- **EXERCISE AIM**: Below are entries. Give back exactly the lines from the one containing "Screen dimensions: 800x571" through the one containing "the Phoenix technology", inclusive, without the pictures.

Segment Start: RECORDS SHOWN

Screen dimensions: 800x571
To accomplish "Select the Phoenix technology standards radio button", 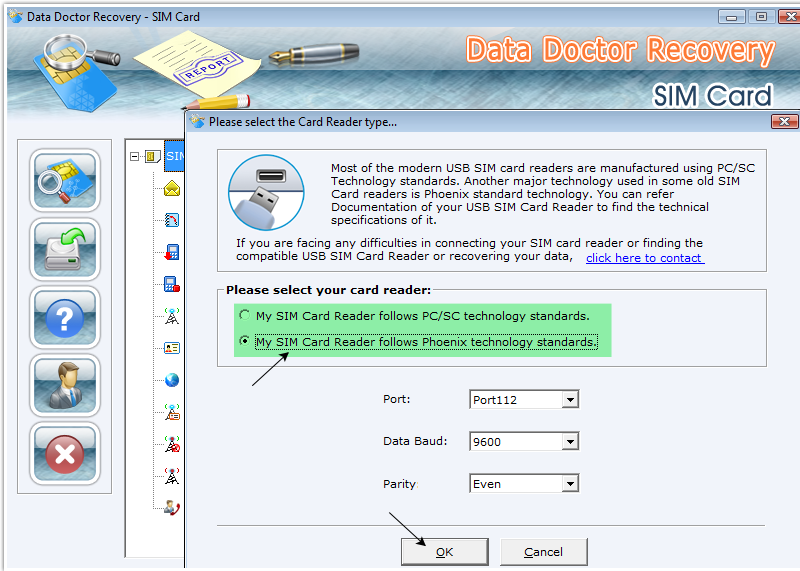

Segment End: RECORDS SHOWN
Segment Start: RECORDS SHOWN

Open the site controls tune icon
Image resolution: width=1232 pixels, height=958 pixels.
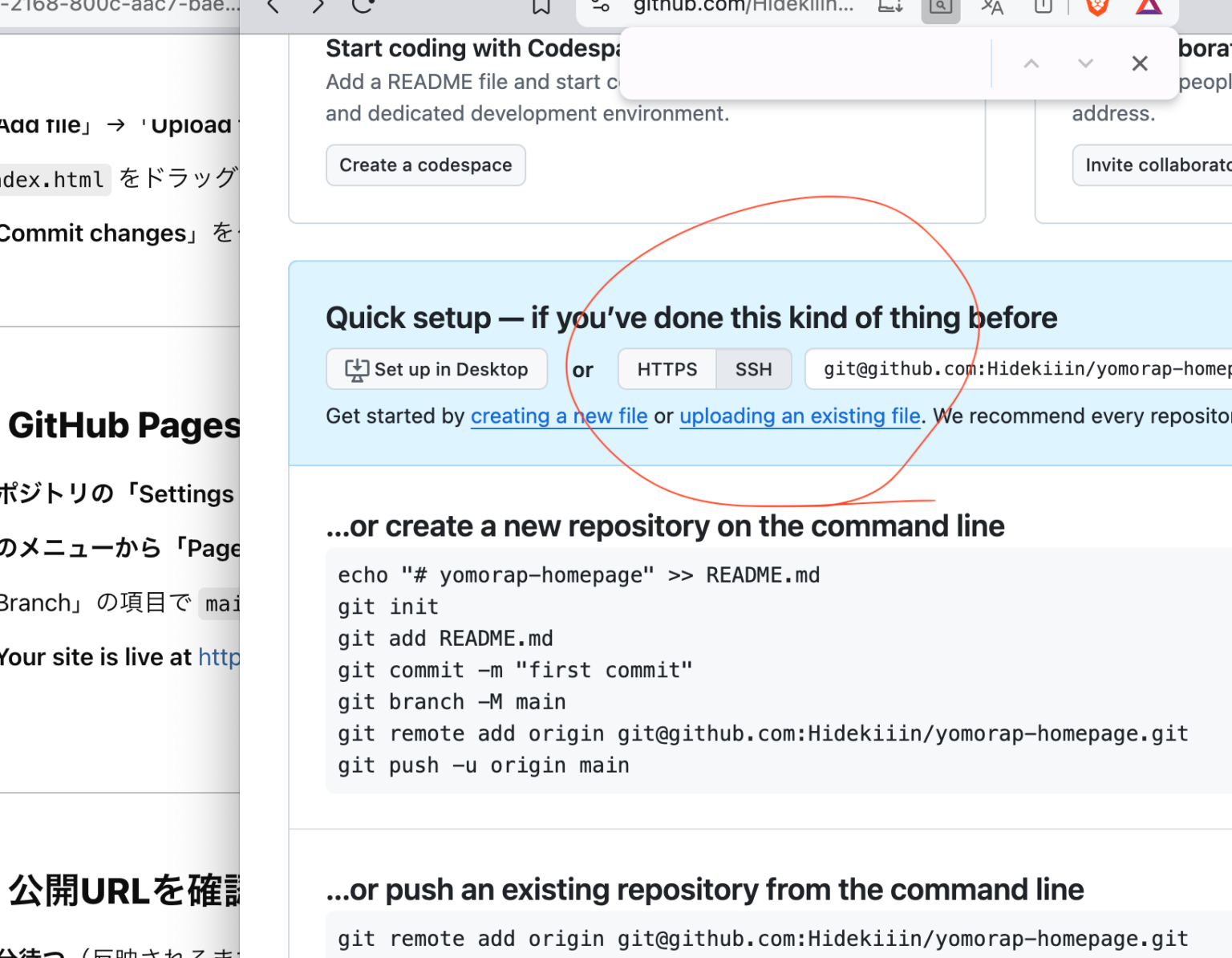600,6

Segment End: RECORDS SHOWN

- **ANSWER**:
Screen dimensions: 800x571
To accomplish "Select the Phoenix technology standards radio button", 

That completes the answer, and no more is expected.